Zinc oxide nanoparticles regulate NF-kB expression and restrict inflammation response in doxorubicin-induced kidney injury in rats

Object Doxorubicin (DOX) is an anthracycline drug used for cancer treatment. However, its treatment is contiguous with renal toxic effects. This study aims to investigate the therapeutic effects of zinc oxide nanoparticles (ZnONPs) on doxorubicin-induced nephrotoxicity. Methods ZnONPs were prepared by the hydrothermal microwave method and characterized by XRD, SEM (combined with EDX) and HRTEM. To explore the possible nephrotoxicity and antioxidant effect of ZnONPs, rats were grouped as follows: control group, ZnONPs-treated group, doxorubicin group, and ZnONPs-Doxorubicin-treated group. Results DOX treatment increases renal tissue oxidative stress markers, while lowering antioxidant enzymes in tissue along with degenerative alterations in the renal tissue compared to control rats. Upon treatment with ZnONPs, a significant alteration was observed in the activities of superoxide dismutase, glutathione peroxidase, malondialdehyde, catalase, and the levels of kidney function, albumin, albuminuria, immune nuclear factor kappa B (NF-kB), and interleukin-6 (IL-6) compared to the doxorubicin group and control group. ZnONPs' administration to the doxorubicin group showed eminent renal injury control and restoration of the biochemical profile. This increases their active role in controlling kidney functions in order to improve nephrotoxicity and inflammatory responses.

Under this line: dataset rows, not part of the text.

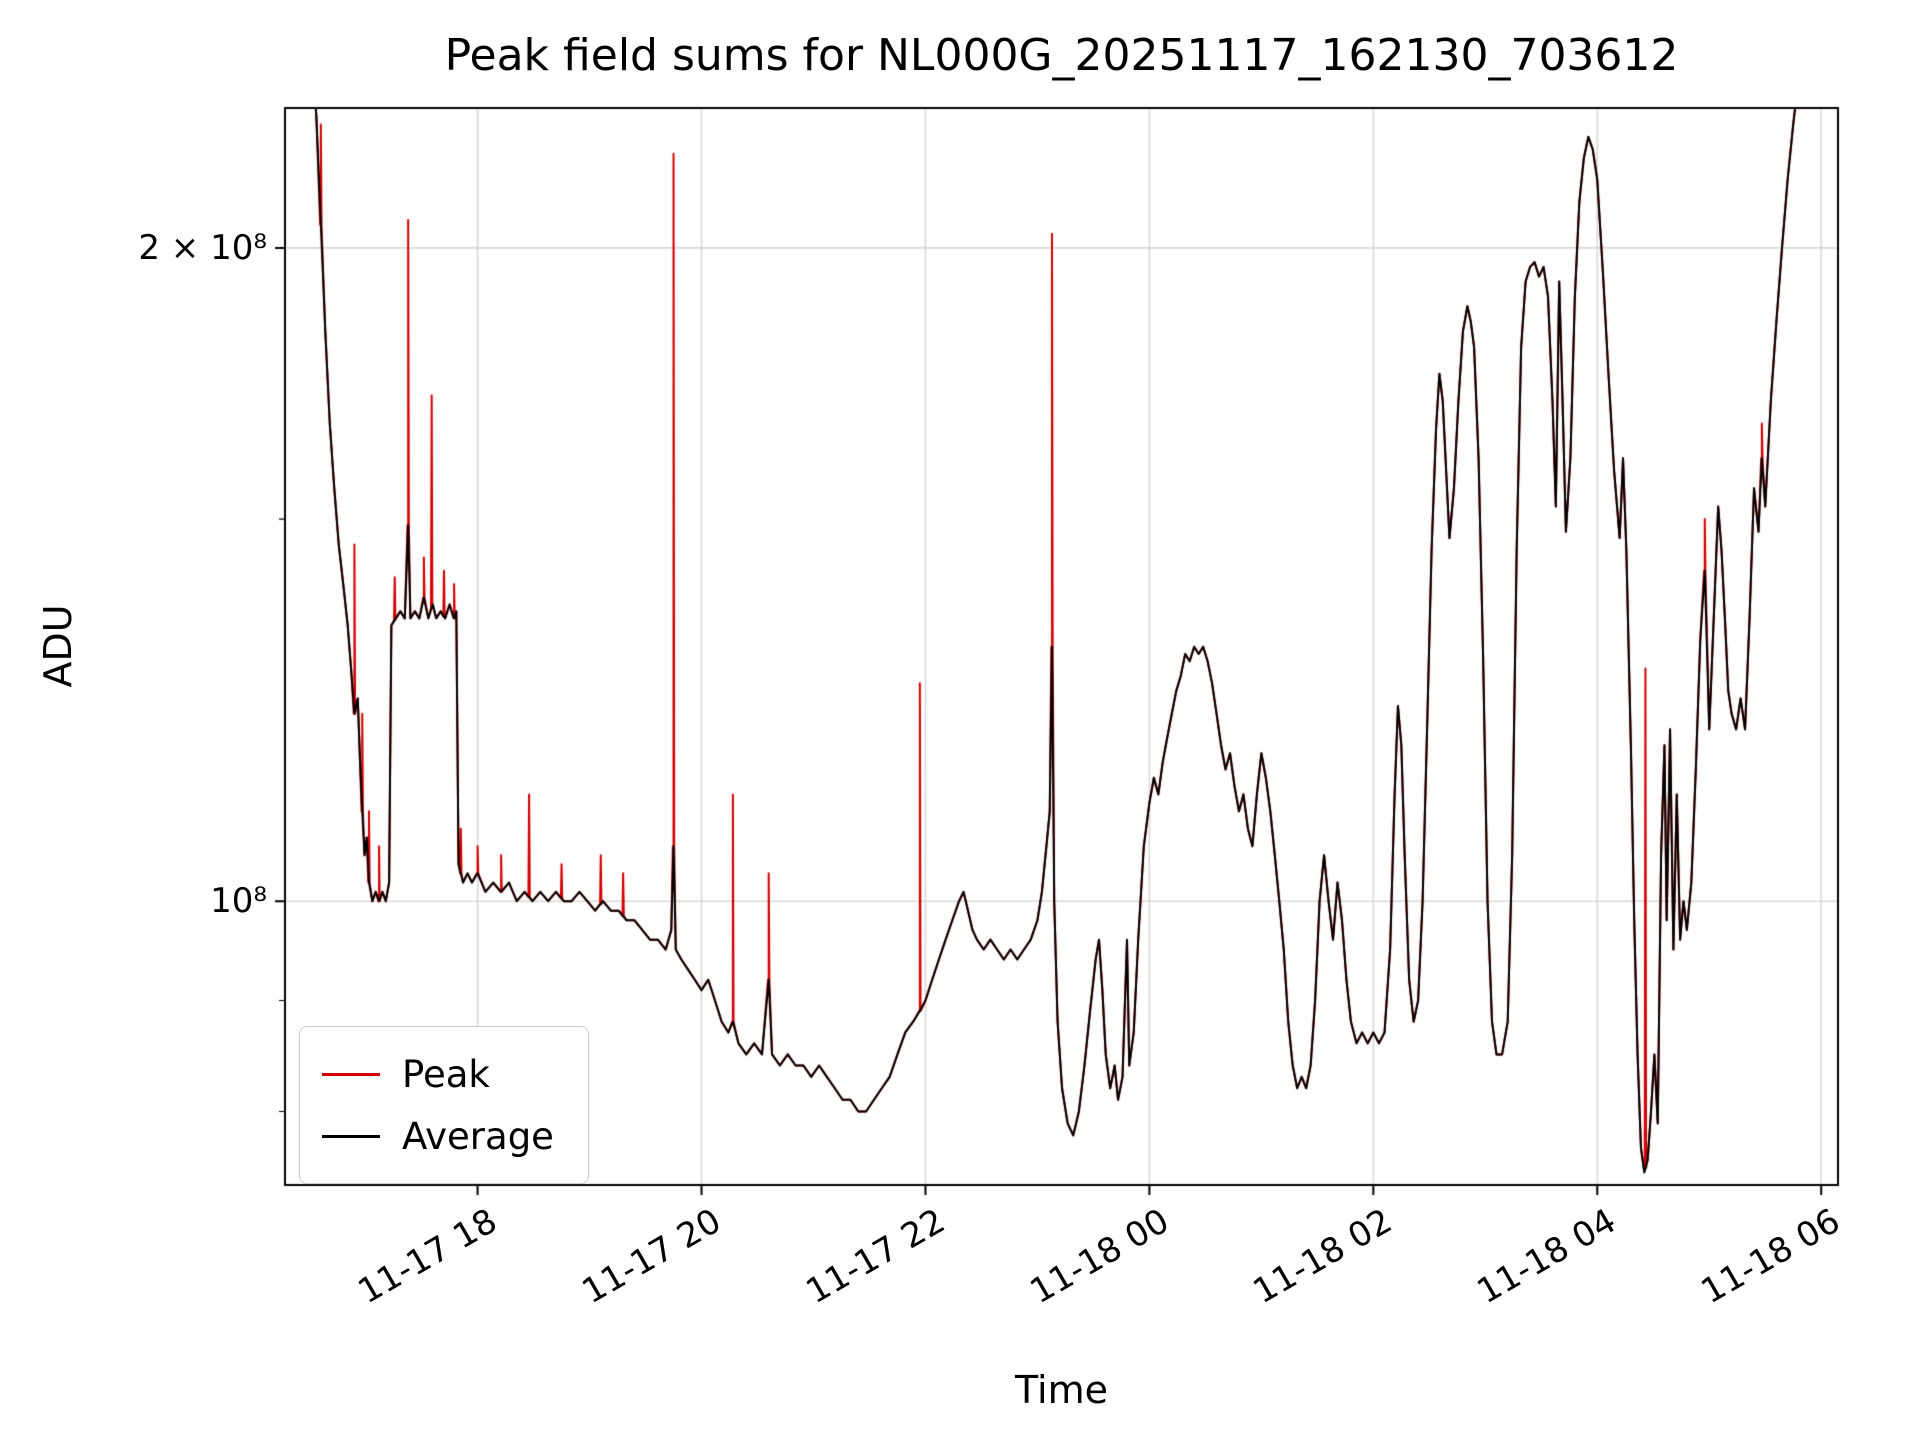 This screenshot has height=1440, width=1920. I want to click on legend-item-average: Average, so click(438, 1136).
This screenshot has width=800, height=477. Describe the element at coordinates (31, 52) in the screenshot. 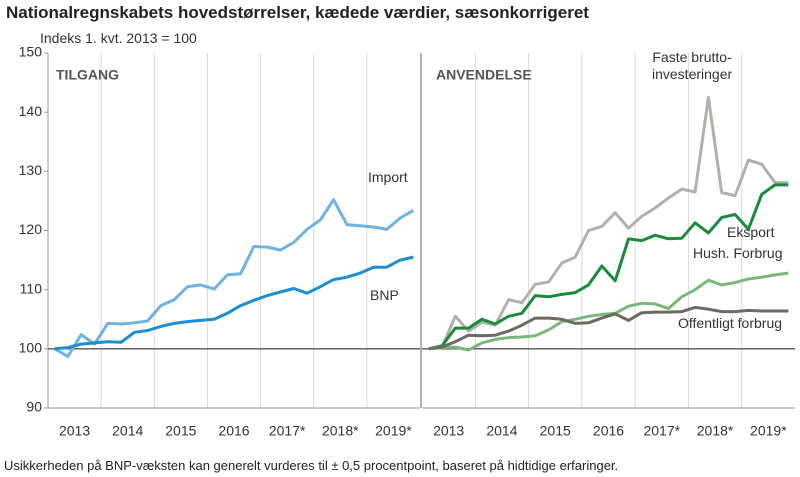

I see `y-tick-label: 150` at that location.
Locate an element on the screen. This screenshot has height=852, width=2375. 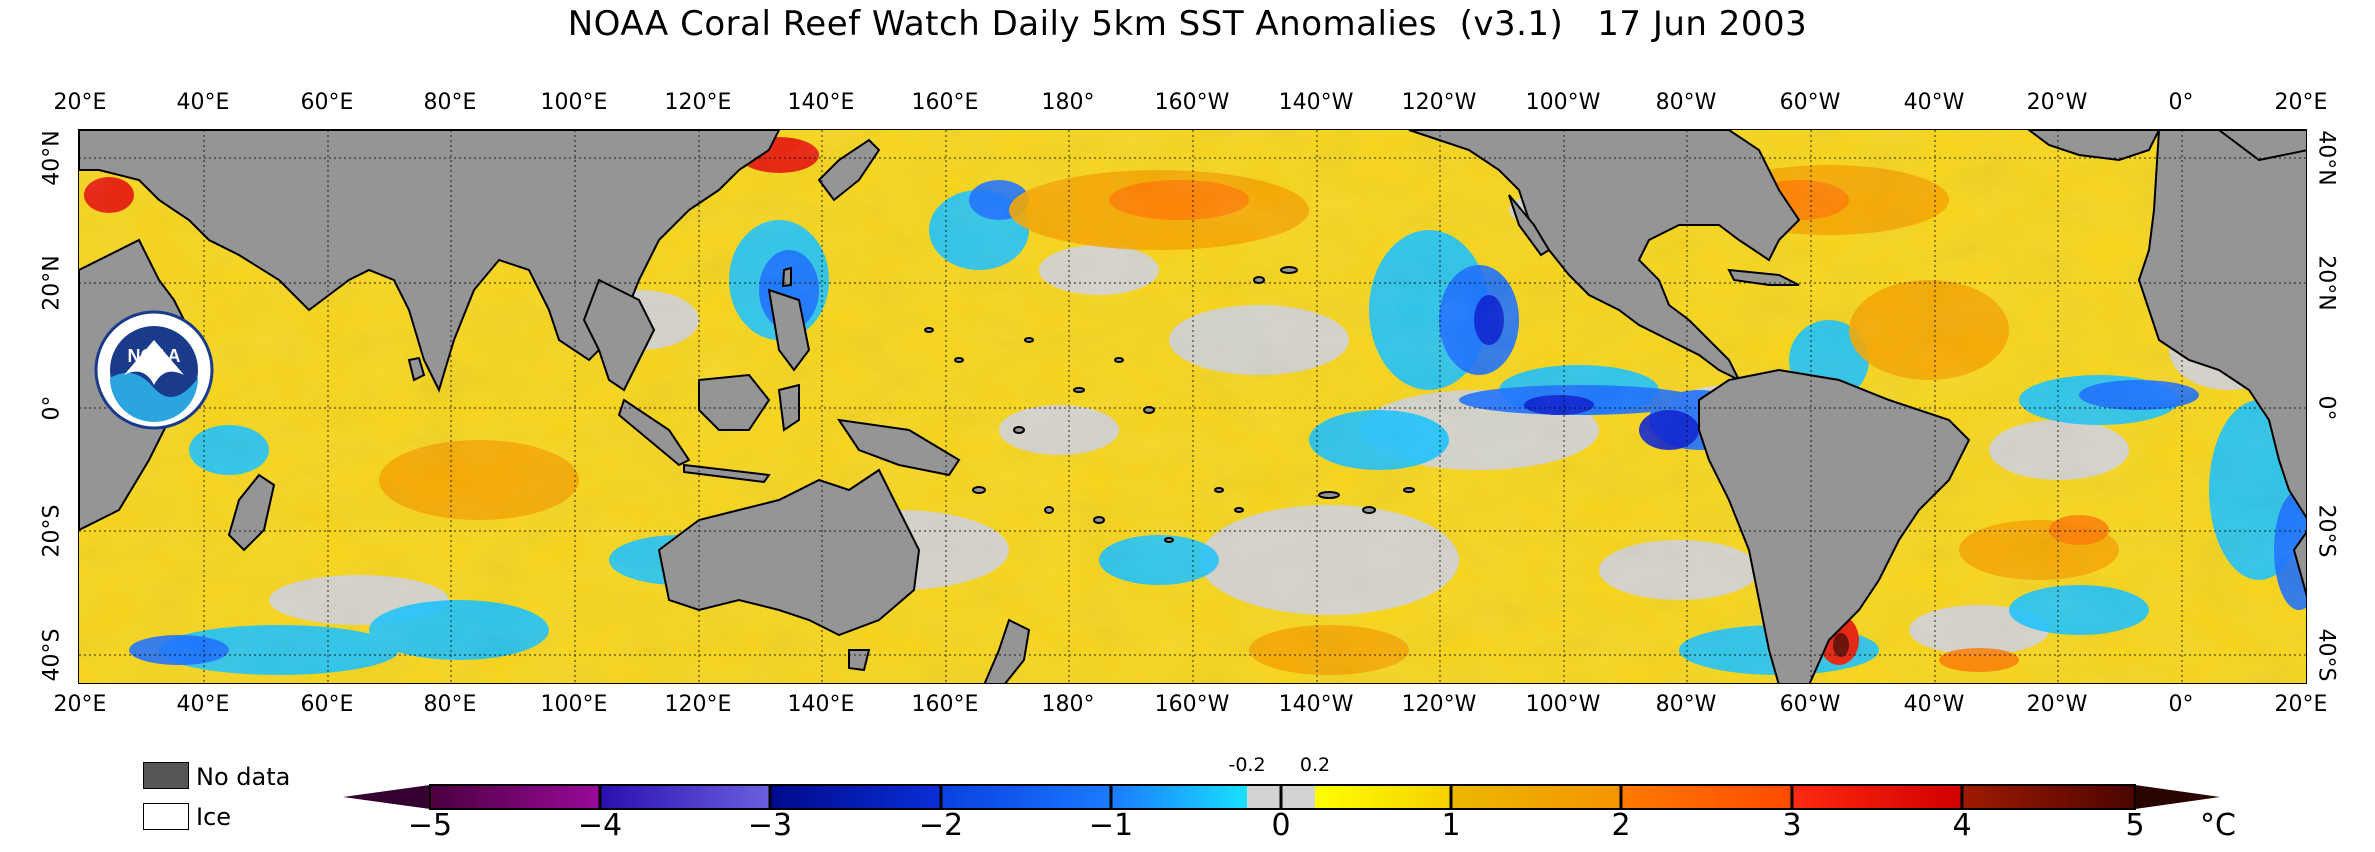
colorbar-tick: 4 is located at coordinates (1962, 826).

Histopathological and immunohistochemical observations provided context for these findings. In addition, ZnONPs alone did not show any undesirable effects on the renal parameters. However, its administration improves the renal functions. Conclusion We concluded that the administration of ZnONPs ameliorated nephrotoxicity in rats caused by doxorubicin through its antioxidant and anti-inflammatory and antiapoptotic properties. This shows the therapeutic application of ZnONPs as a safe anti-inflammatory and might serve as a potential adjuvant that avoids DOX-induced nephrotoxicity.